Mayor Charles Finlayson sent KTVE/KARD a video in which he thanks the residents of the city for passing the two tax renewals.
Mayor Finlayson also sent the following statement:
“I’d like to thank the citizens of Tallulah for passing both tax renewals tonight. The renewals support our streets, fire and police departments. I want everyone to know that I will be making sure the money is spent wisely for the citizens of Tallulah.”
TALLULAH, La (KTVE/KARD) — The two tax renewals on the ballot in the city of Tallulah are nothing new, they’re renewals of previous taxes.
“First is about $140,000 it brings in for general purposes to supplement the fire and police departments.
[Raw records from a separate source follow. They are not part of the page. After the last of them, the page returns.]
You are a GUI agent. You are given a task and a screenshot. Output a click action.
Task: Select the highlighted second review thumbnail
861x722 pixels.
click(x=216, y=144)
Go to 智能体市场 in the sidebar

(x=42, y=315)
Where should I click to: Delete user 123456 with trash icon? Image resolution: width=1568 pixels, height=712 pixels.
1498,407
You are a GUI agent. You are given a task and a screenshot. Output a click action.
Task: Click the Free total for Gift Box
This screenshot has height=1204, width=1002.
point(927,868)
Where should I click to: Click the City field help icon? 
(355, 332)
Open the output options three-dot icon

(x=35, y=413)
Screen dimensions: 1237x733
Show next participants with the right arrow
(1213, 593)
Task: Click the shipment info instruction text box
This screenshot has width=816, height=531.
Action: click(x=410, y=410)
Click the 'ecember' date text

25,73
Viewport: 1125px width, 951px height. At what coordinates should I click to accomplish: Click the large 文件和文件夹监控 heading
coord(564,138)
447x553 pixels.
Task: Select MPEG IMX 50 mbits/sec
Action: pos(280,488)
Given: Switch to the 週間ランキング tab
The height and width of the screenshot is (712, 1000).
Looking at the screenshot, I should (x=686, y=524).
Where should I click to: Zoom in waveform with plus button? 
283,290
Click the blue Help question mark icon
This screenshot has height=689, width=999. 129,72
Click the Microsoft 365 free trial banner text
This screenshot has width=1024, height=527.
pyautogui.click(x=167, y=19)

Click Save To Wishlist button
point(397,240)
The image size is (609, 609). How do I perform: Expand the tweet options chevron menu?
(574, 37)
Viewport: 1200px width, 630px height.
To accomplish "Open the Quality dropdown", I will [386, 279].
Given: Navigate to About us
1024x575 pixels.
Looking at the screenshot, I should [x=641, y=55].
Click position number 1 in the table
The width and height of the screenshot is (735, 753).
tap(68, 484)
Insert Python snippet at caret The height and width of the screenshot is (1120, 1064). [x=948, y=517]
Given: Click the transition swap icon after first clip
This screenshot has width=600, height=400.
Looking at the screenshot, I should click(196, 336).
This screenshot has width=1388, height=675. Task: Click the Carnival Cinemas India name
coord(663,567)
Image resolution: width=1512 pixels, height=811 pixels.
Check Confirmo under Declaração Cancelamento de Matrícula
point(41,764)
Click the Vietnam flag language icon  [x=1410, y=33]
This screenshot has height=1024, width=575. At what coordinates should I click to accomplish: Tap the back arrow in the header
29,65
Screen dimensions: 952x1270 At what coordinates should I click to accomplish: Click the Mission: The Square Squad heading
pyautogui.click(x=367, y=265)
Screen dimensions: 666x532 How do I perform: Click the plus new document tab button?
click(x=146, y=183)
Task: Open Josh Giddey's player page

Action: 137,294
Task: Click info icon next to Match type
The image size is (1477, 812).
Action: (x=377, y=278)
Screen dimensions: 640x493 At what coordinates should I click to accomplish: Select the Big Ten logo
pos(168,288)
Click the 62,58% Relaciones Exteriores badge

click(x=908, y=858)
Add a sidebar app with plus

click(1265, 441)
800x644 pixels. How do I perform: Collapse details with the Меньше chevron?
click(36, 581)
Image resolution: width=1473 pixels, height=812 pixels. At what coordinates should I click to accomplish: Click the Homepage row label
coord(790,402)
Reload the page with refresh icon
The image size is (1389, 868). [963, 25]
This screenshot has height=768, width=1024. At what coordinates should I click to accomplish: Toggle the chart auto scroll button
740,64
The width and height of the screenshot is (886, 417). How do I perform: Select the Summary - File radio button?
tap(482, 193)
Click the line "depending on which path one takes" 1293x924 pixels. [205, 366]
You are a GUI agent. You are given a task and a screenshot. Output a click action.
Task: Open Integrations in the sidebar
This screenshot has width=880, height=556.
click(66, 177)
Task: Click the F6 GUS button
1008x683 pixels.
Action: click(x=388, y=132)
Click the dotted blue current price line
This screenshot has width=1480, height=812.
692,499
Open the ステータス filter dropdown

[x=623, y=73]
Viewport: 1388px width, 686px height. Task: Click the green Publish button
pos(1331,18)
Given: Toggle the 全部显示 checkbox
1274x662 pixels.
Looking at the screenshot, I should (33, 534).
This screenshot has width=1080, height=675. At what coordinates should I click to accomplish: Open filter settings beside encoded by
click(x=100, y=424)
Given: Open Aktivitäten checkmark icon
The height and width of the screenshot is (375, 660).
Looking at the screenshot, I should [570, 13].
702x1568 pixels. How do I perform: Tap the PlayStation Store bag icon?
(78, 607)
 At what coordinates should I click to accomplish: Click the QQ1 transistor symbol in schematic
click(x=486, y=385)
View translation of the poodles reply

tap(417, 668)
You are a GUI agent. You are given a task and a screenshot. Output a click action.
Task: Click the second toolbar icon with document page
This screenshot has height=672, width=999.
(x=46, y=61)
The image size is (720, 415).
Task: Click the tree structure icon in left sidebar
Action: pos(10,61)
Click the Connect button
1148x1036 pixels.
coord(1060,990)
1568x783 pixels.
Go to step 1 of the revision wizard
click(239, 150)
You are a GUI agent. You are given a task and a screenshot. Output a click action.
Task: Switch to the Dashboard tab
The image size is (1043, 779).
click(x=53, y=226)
The second part brings in about $130,000 and that’s for streets, roads, and drainage,” said Charles Finlayson, Mayor of Tallulah.
The general purposes renewal will levy a 9.34 mills property tax. The drainage and road renewal will levy an 8.81 mills property tax.
“This is something we really need and I can promise you if this passes, we will spend every nickel wisely,” said Finlayson.
If the taxes are renewed, Mayor Finlayson says there’s already a plan in place to use the money.
“Hopefully if we get this, we can start immediately repairing some streets. We have two streets that we’re gonna try to overlay part of,” said Finlayson.
If the taxes aren’t renewed, it could impact both the fire and police departments with job layoffs and other supplies.
“Currently, the Tallulah Fire Department is one of the smallest in the area. We only have five full-time personnel and 16 volunteer firefighters,” said Harold Allen, Chief of Fire, City of Tallulah.
“If the tax doesn’t pass, it’s a detriment to not only the police department, the fire department, as well as the city. The money goes towards funding training, equipment, all types of resources for both departments,” said Buster McCoy, Chief of Police, City of Tallulah.
Both taxes would be renewed for a 10 year period ending in 2030, “it’s imperative that we continue this tax. Like others have said, this is not a new tax. It’s a renewal. We can’t afford to lose any revenue,” said Allen.
Mayor Finlayson wants to remind residents that because these taxes are not new to the city, there is no increase to the tax.